ÉROSION DE LA CONFIANCE
Katherine Leung, conseillère politique pour le groupe de défense Hong Kong Watch, affirme que l’arrestation de Majcher pourrait également éroder la confiance de la diaspora dans les forces de l’ordre.
« On leur dit d’aller voir la police quand des choses comme ça arrivent », dit Leung. « Savoir qu’il y a quelqu’un qui pourrait être dans la GRC aujourd’hui et être du côté de la Chine demain nous indique qu’il doit y avoir un meilleur moyen pour ces groupes de la diaspora de signaler l’ingérence et l’intimidation étrangères. »
Leung veut voir une ligne téléphonique dédiée pour signaler les ingérences étrangères, dotée de travailleurs capables de communiquer en cantonais et en mandarin.
Leung dit que le cas de Majcher illustre également la nécessité de créer un registre des agents étrangers.

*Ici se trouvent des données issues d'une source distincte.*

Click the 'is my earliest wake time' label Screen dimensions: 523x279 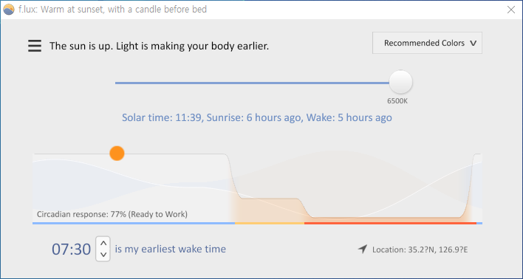click(x=171, y=249)
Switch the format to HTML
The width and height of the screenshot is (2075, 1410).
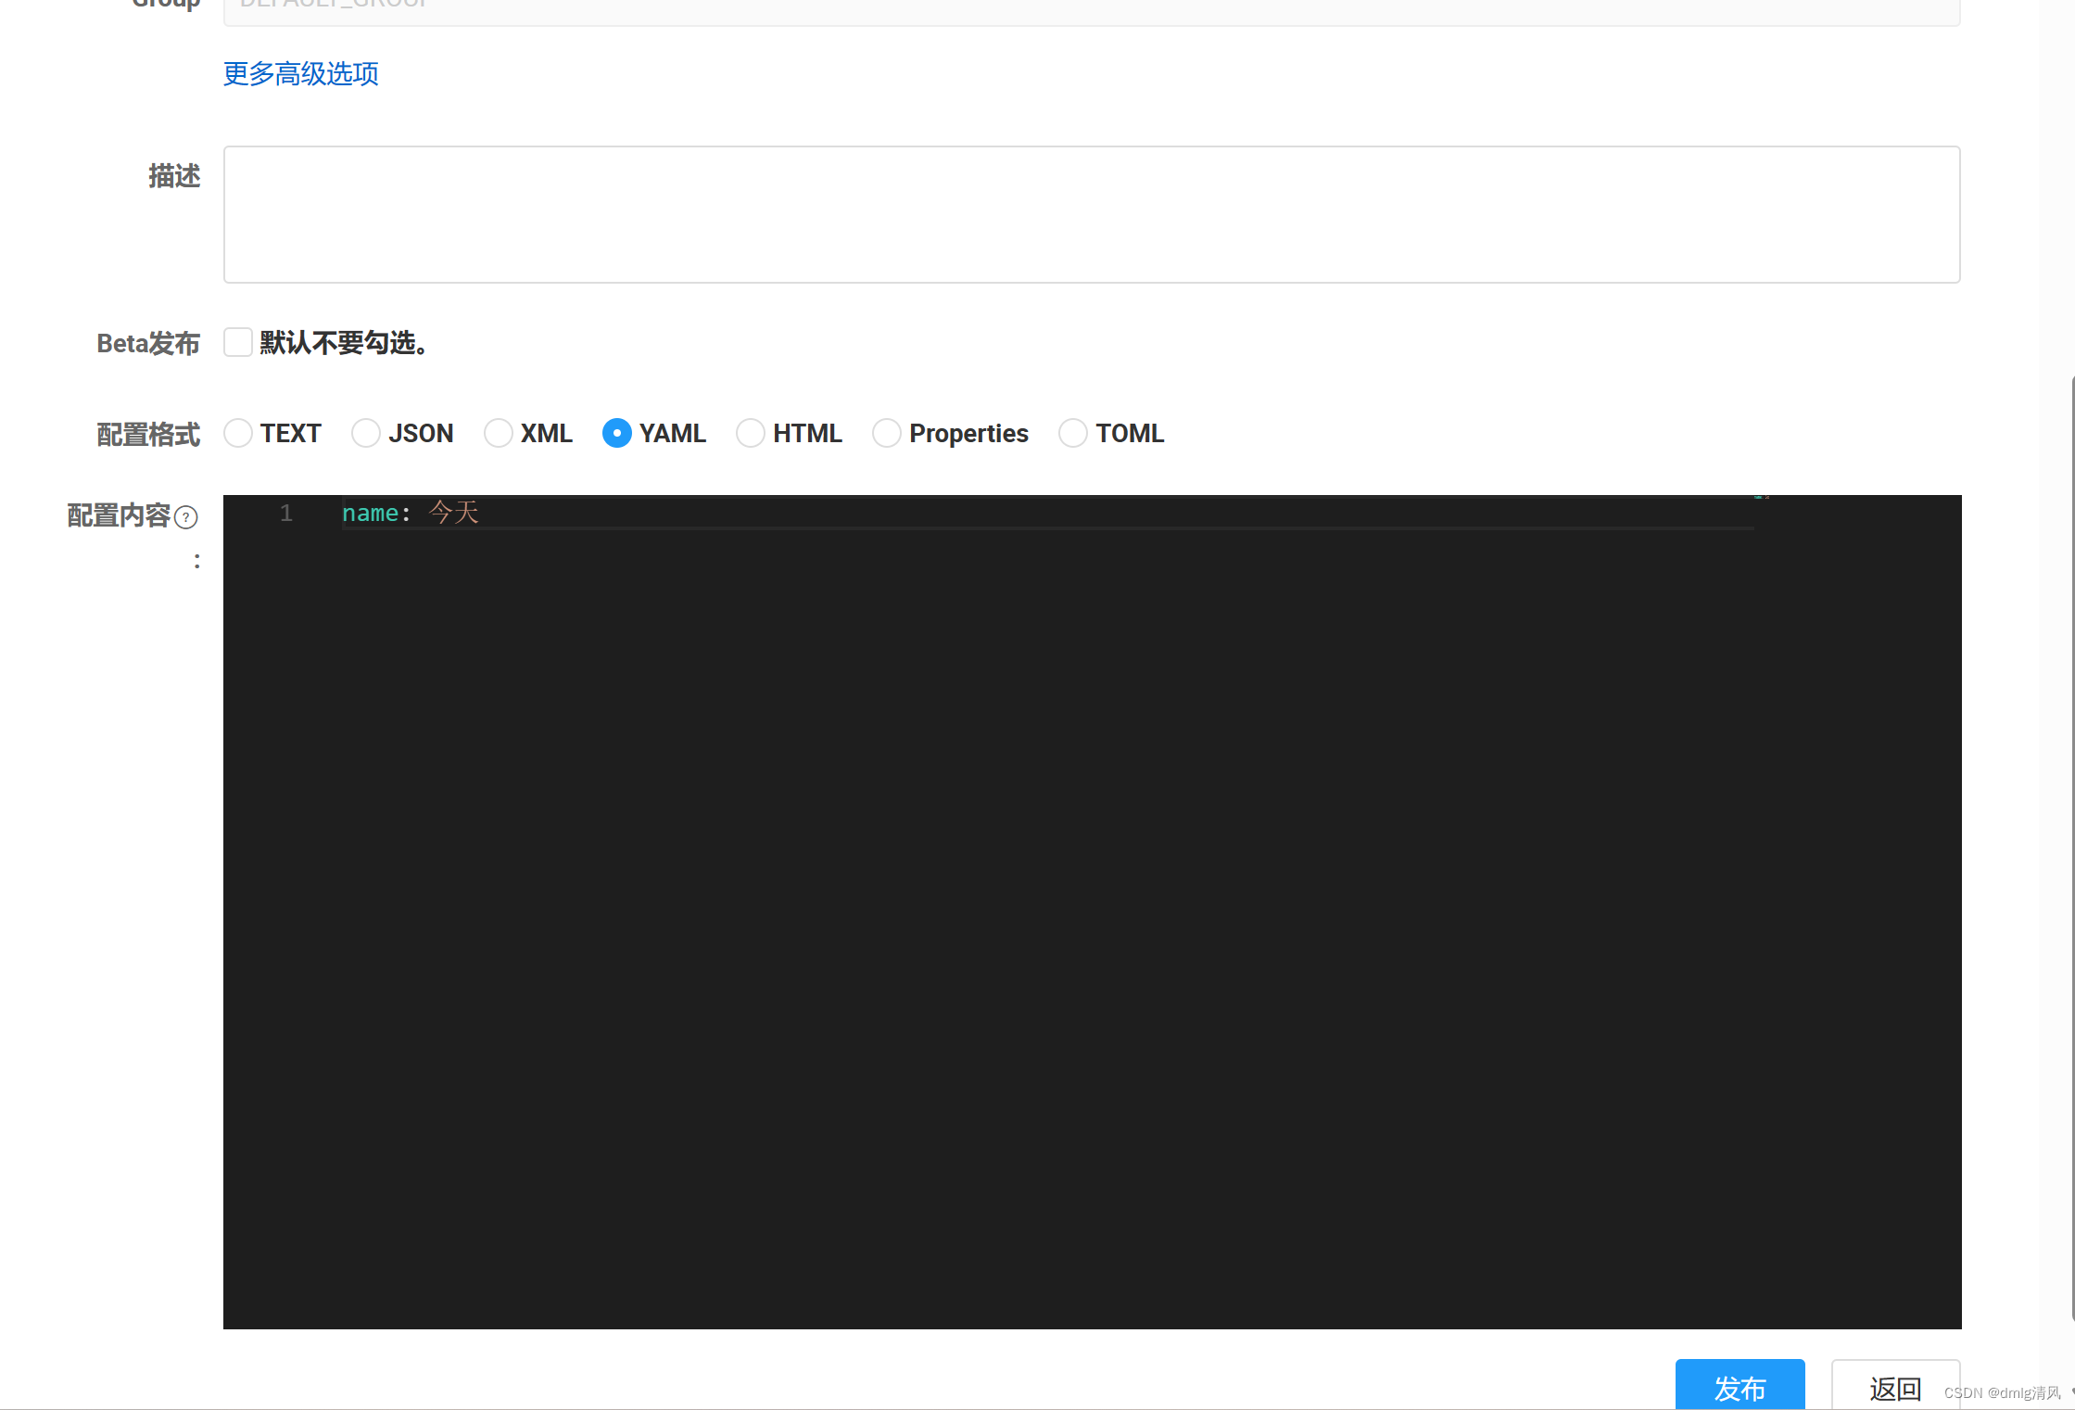751,433
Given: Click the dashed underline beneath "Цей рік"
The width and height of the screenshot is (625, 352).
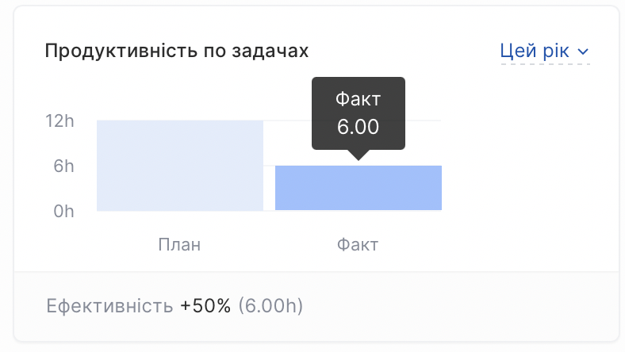Looking at the screenshot, I should pos(545,63).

Si le registre existait, Majcher serait légalement tenu de s’identifier comme quelqu’un qui a travaillé pour le gouvernement chinois au lieu d’opérer prétendument dans l’ombre.
En attendant, Leung surveille l’affaire pour voir qui d’autre pourrait être impliqué. La GRC dit qu’elle étudie plus de 100 cas d’ingérence étrangère. Majcher est actuellement en garde à vue comparaîtra à nouveau devant le tribunal mardi. La GRC affirme que d’autres arrestations et/ou accusations liées à l’ancien gendarme sont possibles.